Eleições legislativas argentinas definem futuro da agenda econômica de Javier Milei
Os argentinos vão às urnas neste domingo (26) para renovar metade da Câmara dos Deputados (127 cadeiras) e um terço do Senado (24 cadeiras), em uma eleição decisiva para o governo do presidente Javier Milei, que chegou ao poder há quase dois anos com promessa de transformar a economia do país.
Teste de força para o governo Milei
O pleito será um termômetro do apoio popular às políticas econômicas do governo liberal de Milei. Especialistas indicam que alcançar acima de 35% dos votos nacionais será interpretado como um fortalecimento político. Um resultado próximo de 40% seria considerado uma vitória significativa, podendo garantir ao presidente o controle de um terço das cadeiras, suficiente para barrar vetos presidenciais no Congresso.
Custo político das medidas de austeridade
Apesar de medidas de “terapia de choque” que reduziram a inflação e geraram superávit fiscal, o governo enfrenta queda na popularidade, com aprovação abaixo de 40%, o nível mais baixo desde o início do mandato.
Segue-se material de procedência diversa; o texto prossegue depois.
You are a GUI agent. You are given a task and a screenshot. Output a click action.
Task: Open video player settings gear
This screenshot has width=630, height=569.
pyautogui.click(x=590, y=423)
O cenário econômico permanece desafiador, com aumento do desemprego e salários corroídos pela inflação acumulada. Esses fatores pesam no humor do eleitorado e podem influenciar o desempenho nas urnas.
Apoio internacional condicionado ao resultado eleitoral
O presidente dos Estados Unidos, Donald Trump, reuniu-se recentemente com Milei na Casa Branca e condicionou novos apoios econômicos ao desempenho do partido La Libertad Avanza nas eleições. Washington ofereceu US$ 20 bilhões em linha de swap cambial, mas possíveis ampliações dependerão do resultado do pleito. Trump tem sido um aliado do presidente argentino, promovendo o país como exemplo de renascimento liberal na América Latina.
Escândalos de corrupção e desgaste político
Além dos desafios econômicos, o governo enfrenta denúncias de corrupção que abalam sua imagem. Investigações foram abertas após vazamento de áudios que apontam suposto envolvimento da irmã e chefe de gabinete de Milei, Karina Milei, em esquema de propinas. O presidente nega as acusações, classificando-as como difamação política. Um candidato do partido também renunciou na província de Buenos Aires diante de denúncias semelhantes.
O que está em jogo
Um bom desempenho do La Libertad Avanza pode consolidar a maioria necessária para avançar com reformas trabalhistas e cortes de impostos, prometidos para depois da eleição. Por outro lado, resultado abaixo de 30% tornaria o governo mais vulnerável, abrindo espaço para alternâncias políticas de centro e centro-esquerda nas eleições presidenciais de 2027. O mercado financeiro argentino e investidores internacionais acompanham o pleito com atenção, dado seu potencial impacto nas decisões econômicas futuras do país.